Write out the lines below once more, exactly as they appear. Do not include pictures.

= = = = =

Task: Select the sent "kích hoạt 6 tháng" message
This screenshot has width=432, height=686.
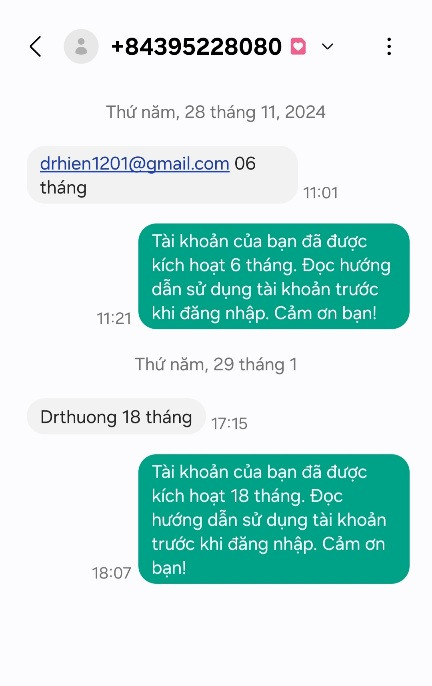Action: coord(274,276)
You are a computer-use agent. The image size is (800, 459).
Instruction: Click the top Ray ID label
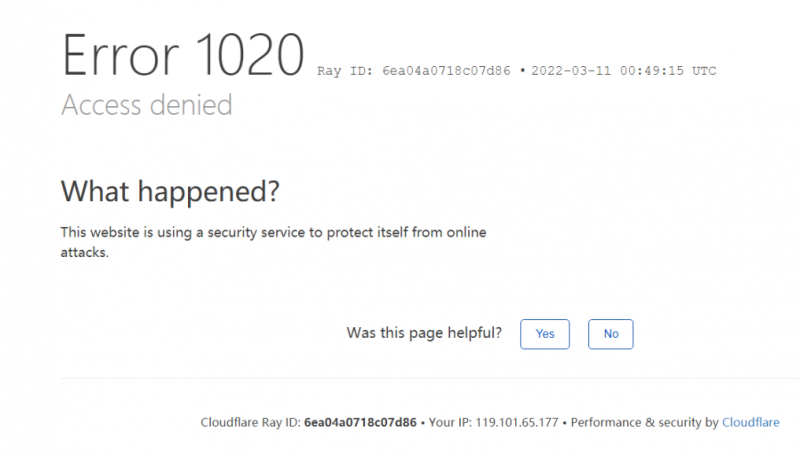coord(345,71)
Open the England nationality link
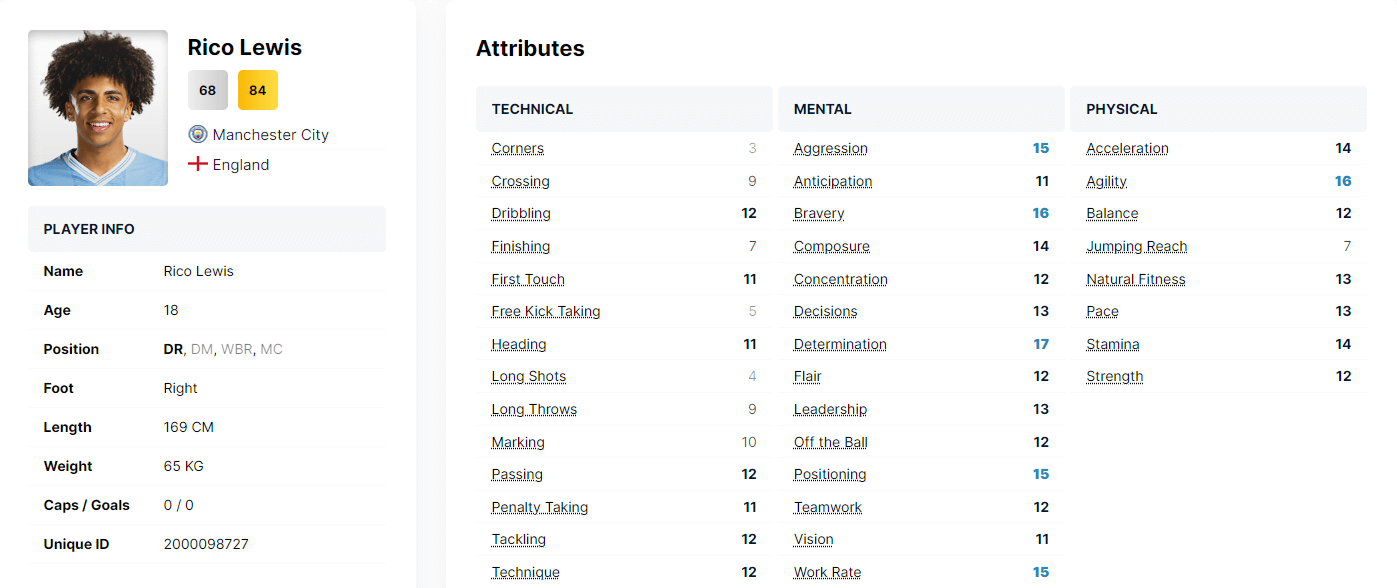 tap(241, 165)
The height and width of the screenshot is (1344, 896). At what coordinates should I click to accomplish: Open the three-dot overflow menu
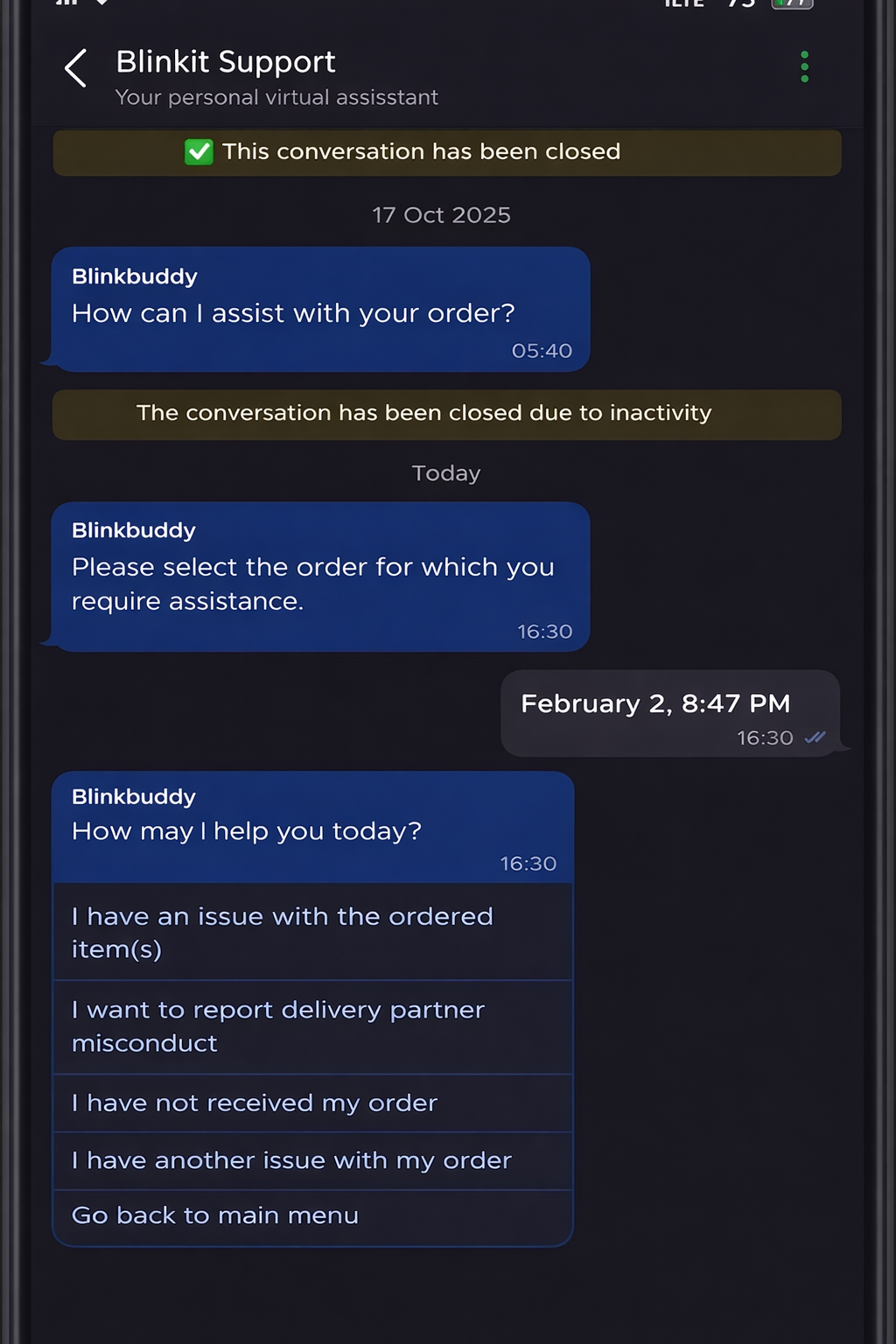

= = = = =

Written answer =
Task: Select the sent "kích hoạt 6 tháng" message
This screenshot has width=432, height=686.
Action: coord(274,276)
You are a computer-use agent. The image size is (800, 459).
Instruction: Click the top Ray ID label
coord(345,71)
Open the England nationality link
 tap(241, 165)
The height and width of the screenshot is (1344, 896). At what coordinates should I click to accomplish: Open the three-dot overflow menu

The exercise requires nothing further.